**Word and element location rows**
• • • •

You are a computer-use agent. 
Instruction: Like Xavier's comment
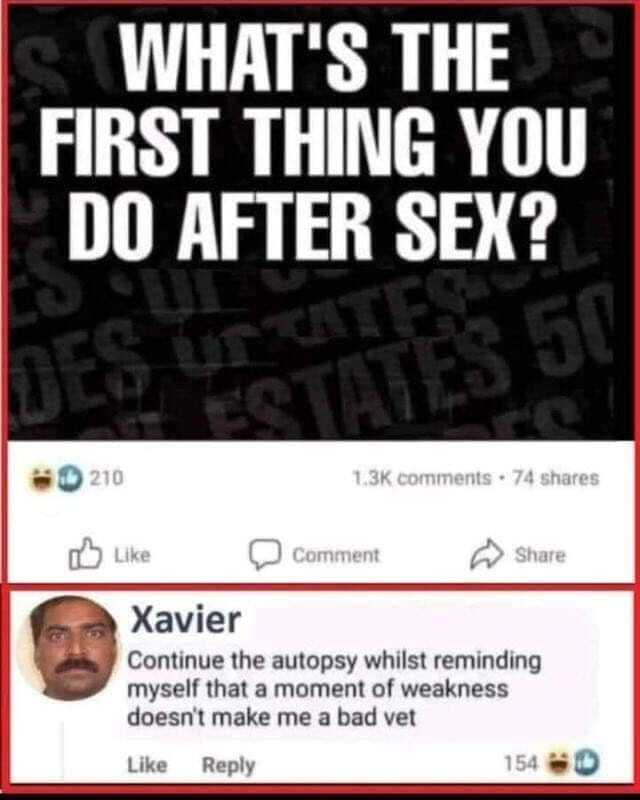point(147,765)
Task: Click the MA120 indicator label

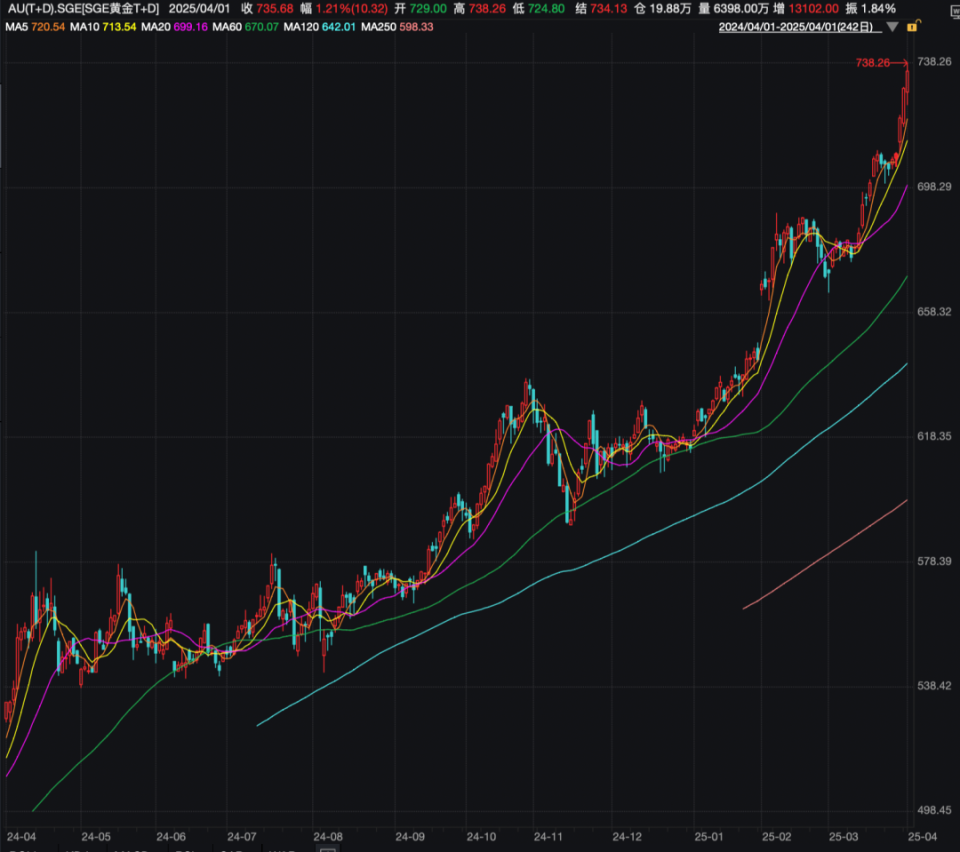Action: (x=301, y=26)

• • • •

**STATED TASK**
Format the text lines of the rows above as a JSON list of strings, with one string per line and blank lines omitted. Leave the pictures out of the list.

**TASK OUTPUT**
[
  "You are a computer-use agent. ",
  "Instruction: Like Xavier's comment",
  "point(147,765)",
  "Task: Click the MA120 indicator label",
  "Action: (x=301, y=26)"
]